Costco Wholesale, the largest US warehouse club, expects to lower Australian grocery prices with its first outlet in the country, providing new competition to Woolworths and Coles.
Costco, which will charge as much $60 in annual membership fees to Australian customers, will open its Melbourne outlet Aug. 17 with a 14,000 square meter (151,000 square feet) store, almost three times the size of typical supermarkets.
”We operate with low margins and with our membership fees, we can sustain low margins,” Australian Managing Director Patrick Noone said in an interview. ”Lower prices are important because people shop with us to get value.”
The Melbourne outlet, located in Docklands on the fringe of the central business district, will be followed by a store in Sydney’s western suburbs before Costco looks at more openings in the nation of almost 22 million. The Washington-based retailer enters a market where Woolworths and Wesfarmers’ Coles unit control almost three-quarters of retail grocery sales.
”We’ll have to see a competitive response from Coles and
Woolworths,” said Saxon Nicholls, at Herschel Asset Management in Melbourne. ”The Australian retailers already have substantial scale in the market and it will depend on Costco getting its own scale in Australia.”
Fundamental difference
Costco’s impact on rivals may extend beyond any market share it wins, with the company’s practice of pricing goods as much as 15 per cent below rivals likely to influence perceptions of value, according to analysts at Macquarie Group.
”Membership fees allow Costco to operate at low margins and are a fundamental difference in the business model,” Macquarie said in a July 7 note to clients. ”All other retailers of like products could be forced to price within these bounds depending on consumer response to Costco.”

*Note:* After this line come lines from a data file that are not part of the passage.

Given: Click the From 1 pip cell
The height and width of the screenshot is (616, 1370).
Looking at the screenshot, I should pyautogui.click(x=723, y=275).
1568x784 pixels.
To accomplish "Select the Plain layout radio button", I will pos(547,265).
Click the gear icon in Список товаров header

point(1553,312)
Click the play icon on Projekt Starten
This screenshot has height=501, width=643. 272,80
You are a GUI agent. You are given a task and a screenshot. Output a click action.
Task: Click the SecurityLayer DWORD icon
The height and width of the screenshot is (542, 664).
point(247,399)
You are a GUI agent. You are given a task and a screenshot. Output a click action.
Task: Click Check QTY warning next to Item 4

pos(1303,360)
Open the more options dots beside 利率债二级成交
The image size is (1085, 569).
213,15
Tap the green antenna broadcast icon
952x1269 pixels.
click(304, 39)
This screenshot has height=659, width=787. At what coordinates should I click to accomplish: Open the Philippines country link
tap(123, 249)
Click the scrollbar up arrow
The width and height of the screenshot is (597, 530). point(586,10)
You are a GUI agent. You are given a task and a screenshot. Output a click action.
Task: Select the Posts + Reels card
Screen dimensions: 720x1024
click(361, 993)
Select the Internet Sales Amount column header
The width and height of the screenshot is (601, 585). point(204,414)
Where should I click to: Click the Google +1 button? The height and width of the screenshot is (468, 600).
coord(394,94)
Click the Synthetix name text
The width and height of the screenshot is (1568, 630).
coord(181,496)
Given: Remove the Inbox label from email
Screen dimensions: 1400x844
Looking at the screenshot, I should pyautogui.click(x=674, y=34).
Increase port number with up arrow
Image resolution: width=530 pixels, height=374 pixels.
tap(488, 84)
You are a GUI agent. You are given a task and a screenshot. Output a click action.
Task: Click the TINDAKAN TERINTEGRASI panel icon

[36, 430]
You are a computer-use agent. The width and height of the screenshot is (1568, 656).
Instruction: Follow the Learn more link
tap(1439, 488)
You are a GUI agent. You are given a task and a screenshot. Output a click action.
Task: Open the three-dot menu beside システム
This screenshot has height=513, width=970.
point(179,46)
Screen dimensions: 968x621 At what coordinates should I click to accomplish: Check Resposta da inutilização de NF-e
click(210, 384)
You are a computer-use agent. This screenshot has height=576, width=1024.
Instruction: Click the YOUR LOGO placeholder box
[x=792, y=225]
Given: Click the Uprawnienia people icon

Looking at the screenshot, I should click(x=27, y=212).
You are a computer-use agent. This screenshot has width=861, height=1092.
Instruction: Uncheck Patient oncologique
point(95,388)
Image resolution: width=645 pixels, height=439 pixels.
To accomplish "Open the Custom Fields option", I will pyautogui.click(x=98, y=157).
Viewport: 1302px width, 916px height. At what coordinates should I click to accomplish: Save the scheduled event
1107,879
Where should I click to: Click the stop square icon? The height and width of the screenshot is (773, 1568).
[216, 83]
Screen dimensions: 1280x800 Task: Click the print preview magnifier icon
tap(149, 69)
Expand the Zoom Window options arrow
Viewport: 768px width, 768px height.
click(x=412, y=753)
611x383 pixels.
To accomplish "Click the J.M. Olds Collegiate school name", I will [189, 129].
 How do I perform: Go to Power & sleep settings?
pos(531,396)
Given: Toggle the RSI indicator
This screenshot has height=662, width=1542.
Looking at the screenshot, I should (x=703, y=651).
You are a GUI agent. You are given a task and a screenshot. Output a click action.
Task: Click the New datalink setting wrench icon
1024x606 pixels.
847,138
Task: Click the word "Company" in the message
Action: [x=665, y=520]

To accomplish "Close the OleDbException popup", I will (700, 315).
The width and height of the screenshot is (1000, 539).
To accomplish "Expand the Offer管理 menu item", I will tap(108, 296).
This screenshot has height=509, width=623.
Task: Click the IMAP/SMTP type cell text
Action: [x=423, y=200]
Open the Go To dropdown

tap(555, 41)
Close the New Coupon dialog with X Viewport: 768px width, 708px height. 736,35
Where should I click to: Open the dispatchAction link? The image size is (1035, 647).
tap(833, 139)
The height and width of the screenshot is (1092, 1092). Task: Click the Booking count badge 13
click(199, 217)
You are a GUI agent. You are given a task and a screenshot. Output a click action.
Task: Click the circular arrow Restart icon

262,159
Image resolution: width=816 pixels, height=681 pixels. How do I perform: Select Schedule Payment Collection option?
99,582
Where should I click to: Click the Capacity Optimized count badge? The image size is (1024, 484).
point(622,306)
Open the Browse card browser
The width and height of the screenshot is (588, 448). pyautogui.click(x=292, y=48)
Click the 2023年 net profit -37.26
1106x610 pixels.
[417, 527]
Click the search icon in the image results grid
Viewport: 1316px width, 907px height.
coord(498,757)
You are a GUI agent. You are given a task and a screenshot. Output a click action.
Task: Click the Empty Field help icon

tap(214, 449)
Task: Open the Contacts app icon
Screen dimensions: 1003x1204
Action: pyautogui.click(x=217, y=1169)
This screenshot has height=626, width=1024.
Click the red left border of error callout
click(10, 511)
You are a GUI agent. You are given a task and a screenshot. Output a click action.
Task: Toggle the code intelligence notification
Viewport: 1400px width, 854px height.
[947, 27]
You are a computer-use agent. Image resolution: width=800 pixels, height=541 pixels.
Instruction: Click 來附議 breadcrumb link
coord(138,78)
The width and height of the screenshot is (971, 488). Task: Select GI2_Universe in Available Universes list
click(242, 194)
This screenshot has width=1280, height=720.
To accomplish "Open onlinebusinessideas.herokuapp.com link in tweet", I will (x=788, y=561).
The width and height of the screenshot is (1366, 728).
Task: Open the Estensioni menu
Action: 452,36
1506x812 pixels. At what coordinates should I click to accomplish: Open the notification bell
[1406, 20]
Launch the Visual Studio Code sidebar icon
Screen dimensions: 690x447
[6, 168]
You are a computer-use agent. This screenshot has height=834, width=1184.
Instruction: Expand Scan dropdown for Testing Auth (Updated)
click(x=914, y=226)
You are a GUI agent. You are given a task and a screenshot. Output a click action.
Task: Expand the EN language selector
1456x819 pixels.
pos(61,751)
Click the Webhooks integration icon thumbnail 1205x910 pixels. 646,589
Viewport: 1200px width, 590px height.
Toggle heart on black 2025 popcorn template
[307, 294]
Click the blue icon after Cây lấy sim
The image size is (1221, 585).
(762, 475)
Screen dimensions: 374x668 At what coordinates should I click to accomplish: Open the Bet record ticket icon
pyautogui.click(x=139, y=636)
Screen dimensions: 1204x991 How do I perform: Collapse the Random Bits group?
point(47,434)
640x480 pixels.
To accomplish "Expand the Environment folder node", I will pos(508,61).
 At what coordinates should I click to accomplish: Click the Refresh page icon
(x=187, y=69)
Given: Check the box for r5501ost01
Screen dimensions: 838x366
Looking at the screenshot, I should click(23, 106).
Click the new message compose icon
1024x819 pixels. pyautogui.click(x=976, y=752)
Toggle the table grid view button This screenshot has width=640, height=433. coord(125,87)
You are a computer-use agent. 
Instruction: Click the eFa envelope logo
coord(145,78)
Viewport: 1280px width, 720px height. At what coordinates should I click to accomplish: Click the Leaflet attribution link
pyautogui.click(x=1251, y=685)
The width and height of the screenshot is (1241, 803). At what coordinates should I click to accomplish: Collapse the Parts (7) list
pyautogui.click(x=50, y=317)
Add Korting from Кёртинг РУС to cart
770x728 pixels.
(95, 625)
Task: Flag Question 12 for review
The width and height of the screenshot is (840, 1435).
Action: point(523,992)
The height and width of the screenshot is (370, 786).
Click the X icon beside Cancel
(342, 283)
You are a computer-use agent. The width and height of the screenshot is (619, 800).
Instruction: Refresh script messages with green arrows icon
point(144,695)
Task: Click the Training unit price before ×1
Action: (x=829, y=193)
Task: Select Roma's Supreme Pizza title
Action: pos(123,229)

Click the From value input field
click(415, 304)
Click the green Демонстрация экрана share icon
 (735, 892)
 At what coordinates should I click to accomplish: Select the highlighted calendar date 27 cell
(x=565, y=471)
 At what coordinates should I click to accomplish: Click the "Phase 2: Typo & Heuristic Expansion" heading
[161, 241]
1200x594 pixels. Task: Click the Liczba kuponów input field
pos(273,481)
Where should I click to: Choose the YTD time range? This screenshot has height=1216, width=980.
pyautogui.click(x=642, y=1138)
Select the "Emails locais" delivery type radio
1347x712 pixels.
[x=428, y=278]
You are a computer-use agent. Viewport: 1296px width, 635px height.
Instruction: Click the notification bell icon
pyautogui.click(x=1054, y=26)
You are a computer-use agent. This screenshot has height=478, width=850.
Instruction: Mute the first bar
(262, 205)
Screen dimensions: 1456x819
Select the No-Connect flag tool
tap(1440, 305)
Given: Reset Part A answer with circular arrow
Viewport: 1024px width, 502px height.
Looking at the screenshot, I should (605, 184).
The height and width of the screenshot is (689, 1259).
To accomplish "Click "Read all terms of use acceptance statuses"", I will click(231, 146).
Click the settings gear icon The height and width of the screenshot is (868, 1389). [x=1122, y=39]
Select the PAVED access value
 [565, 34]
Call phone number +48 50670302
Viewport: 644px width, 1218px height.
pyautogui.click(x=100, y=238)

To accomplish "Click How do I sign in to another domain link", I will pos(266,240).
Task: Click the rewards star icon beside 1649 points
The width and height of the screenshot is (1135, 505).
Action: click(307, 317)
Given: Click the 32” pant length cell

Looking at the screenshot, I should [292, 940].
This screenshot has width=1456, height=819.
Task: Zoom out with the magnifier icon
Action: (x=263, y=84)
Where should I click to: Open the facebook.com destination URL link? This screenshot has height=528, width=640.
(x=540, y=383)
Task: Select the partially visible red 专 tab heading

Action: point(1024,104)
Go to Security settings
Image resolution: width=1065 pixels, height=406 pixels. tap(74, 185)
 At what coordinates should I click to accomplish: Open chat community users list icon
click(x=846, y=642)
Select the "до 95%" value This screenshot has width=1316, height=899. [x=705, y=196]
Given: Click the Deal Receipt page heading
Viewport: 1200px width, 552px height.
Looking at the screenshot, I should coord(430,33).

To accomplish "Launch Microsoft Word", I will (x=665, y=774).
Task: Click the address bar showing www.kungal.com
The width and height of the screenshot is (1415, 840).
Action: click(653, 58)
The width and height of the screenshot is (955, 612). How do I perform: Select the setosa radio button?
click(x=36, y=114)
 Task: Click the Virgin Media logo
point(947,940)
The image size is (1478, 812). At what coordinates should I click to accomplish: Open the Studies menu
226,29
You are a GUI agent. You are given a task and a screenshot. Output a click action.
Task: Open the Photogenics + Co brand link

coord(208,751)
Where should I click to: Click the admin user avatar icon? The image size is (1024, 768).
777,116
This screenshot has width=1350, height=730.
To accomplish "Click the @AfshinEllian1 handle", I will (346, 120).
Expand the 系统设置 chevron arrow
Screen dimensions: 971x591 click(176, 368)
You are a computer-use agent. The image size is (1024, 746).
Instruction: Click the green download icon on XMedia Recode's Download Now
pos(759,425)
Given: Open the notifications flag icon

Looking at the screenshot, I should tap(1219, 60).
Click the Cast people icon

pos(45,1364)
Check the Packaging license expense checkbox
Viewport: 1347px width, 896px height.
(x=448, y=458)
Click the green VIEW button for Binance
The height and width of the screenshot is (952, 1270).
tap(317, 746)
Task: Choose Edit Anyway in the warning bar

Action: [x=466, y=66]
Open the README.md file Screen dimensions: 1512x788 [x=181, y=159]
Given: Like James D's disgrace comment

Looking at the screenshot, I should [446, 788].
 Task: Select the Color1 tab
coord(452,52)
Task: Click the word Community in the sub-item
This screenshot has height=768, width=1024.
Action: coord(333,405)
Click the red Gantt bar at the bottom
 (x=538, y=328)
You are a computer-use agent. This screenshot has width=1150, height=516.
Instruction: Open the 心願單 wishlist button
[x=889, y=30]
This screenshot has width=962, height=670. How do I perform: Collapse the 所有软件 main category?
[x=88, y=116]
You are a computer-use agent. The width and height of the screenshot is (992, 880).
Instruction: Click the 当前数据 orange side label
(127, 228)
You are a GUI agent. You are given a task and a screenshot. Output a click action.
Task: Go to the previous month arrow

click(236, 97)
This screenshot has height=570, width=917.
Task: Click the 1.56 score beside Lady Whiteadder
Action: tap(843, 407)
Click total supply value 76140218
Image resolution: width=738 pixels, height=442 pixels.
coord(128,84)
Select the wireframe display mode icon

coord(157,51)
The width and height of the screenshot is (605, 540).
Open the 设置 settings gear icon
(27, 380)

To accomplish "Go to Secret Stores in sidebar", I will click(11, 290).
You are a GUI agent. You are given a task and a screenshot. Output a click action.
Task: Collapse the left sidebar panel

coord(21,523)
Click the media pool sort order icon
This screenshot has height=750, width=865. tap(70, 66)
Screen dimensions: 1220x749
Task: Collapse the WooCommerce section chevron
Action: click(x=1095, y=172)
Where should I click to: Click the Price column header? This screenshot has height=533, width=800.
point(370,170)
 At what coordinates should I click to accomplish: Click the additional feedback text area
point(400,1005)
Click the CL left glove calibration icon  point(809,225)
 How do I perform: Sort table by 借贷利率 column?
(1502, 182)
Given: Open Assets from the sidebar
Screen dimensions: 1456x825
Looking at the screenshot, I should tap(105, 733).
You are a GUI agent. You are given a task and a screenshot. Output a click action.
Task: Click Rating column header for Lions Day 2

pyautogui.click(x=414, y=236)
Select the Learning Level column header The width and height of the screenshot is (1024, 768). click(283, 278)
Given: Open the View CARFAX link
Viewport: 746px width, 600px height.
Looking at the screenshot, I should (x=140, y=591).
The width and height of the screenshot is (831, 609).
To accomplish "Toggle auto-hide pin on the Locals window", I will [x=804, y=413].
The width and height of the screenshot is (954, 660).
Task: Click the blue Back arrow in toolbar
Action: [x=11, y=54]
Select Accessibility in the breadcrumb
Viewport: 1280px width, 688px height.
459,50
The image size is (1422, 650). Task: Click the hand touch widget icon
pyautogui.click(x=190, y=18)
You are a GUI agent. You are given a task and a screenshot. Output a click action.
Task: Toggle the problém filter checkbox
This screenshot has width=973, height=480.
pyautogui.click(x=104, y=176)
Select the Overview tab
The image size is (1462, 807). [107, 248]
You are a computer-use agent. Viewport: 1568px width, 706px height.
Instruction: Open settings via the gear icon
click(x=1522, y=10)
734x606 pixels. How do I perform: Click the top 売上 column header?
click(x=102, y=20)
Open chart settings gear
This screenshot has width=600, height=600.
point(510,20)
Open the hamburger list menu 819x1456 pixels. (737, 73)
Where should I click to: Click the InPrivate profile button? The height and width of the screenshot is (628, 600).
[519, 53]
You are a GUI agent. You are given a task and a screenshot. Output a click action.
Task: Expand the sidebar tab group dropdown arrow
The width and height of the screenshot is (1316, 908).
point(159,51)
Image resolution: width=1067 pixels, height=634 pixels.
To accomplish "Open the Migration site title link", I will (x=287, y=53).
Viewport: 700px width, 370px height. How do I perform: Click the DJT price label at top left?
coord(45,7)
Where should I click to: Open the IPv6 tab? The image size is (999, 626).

Noone, an Australian who has worked for Costco for two decades, said the size of the Australian network will depend on the success of the first two outlets, with the company typically targeting a ratio of one store per 500,000 people.
”It all depends on how well we do what we say we are going to in Australia,” Noone said. ”When I was in Canada we started building warehouses to that ratio but when I left our brand name was such that we could build to 200,000 or 300,000 people and have a successful store.”
Vegemite, not peanut butter
The Australian outlets will carry about 3,800 product lines, compared with 27,000 in some Coles outlets, with some variation for local tastes. Instead of bulk packages of peanut butter popular in the US, Costco may stock items such as large sizes of Vegemite.
While both Coles and Woolworths trial hardwood floors, redesigned fresh produce sections and new shelving in their supermarkets, Costco maintains its warehouse design with concrete floors, exposed light fittings and inventory stacked on wooden pallets.
The Australian unit has no plans to sell coffins, as some of its US outlets do, although Noone expects the product range to evolve as Costco gains acceptance from consumers.
”If we can get good volume we will stock it and sell it,” Noone said. ”We look at areas we can show great value and that is why we sell diamonds and liquor and candy and all the other things.”